High school is where you will live out most of your teenage years. Me being a teenager, I can easily say that having a social life is one of the top priorities on a teen’s mind. We want to have fun, to make friends and explore the world with them. With its demanding schedule, school can definitely get in the way of that. Spending eight hours a day inside a cramped building and then spending the rest of your time vigorously studying leaves little wiggle room for you to do the things you want to do – the things you saw teenagers doing in movies. You may not be able to go to the beach or go shopping or go for midnight drives with your friends as much as you’d like, but it is not impossible to make lifelong friendships in just the simple setting of a classroom. While bonding over the difficulties of trigonometry may not seem ideal, it is those random surprise connections that make each class worthwhile.

 

High school is known for its mental strain. Every year, we are pushed to a breaking point. Grades drop, relationships are broken and we lose pieces of ourselves. Life comes at us wave after wave and we try so hard to stay afloat, but we just cannot seem to take a breath.
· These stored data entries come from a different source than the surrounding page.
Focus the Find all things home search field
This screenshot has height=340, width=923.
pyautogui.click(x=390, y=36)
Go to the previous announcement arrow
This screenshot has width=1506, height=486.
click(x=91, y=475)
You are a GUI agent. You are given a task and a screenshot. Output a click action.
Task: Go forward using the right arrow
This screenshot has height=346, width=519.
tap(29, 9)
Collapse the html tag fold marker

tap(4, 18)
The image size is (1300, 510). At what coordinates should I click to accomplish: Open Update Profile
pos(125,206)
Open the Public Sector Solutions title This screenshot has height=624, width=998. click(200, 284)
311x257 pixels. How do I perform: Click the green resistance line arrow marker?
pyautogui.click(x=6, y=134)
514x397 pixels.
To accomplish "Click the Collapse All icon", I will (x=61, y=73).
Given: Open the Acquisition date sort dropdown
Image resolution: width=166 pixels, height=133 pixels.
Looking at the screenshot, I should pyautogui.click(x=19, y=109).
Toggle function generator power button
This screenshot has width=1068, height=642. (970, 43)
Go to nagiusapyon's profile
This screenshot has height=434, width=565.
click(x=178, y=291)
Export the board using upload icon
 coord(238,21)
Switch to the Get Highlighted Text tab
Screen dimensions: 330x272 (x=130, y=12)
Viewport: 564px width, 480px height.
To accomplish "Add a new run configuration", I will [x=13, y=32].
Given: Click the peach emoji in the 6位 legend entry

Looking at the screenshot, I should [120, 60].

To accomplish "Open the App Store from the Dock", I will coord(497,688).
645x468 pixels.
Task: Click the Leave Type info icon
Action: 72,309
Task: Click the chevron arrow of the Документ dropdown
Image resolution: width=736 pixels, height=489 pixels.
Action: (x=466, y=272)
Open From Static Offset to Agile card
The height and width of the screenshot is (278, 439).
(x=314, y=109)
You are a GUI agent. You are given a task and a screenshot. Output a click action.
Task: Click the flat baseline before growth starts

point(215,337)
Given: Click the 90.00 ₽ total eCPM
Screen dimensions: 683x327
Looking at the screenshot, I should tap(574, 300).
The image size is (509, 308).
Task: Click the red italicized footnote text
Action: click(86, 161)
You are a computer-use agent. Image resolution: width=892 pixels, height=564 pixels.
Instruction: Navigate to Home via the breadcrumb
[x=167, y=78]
It is terrifying. Unfortunately, this is an issue where even I could use some guidance, so I will only speak from experience and of what has helped me in the past. My advice is to find a tether. Find something that you can always rely on to bring you back. Find something that will keep you grounded, even when it feels like you have lost your footing. For me, my tether was reading. When reality became too much for me, I would escape into the worlds given to me through literature, and it would clear my head. Your tether does not have to be limited to a hobby like mine, though. It can be a person. These days, mental health is something that is much more openly discussed. Talk to someone. Someone you fully trust, because in all this mess of variables, you deserve a person who presents themselves as a constant. Be it a best friend or a parent, pick someone who will give you the warmth of their hugs and both of their shoulders to cry on. Your mind has been through many things, and you owe it to yourself to take care of it.

 

High school is a scary place. It is a maze that twists and turns and pulls the ground out from under you at any given time. It changes you, but you need to know that that is okay. You are supposed to change. You are supposed to make mistakes. You are supposed to shed your skin and grow into the person that you have been working so hard to become. You may not have taken the paths that you thought you were going to take, but you are still on a path. Granted, it is a wild one, but I have learned to embrace every second of it, and I hope you do too.

 

 

Hi! My name is Alexandra Dadivas and I’m going into Grade 11 with the goal of being in healthcare sciences. Avid reader of young adult fiction!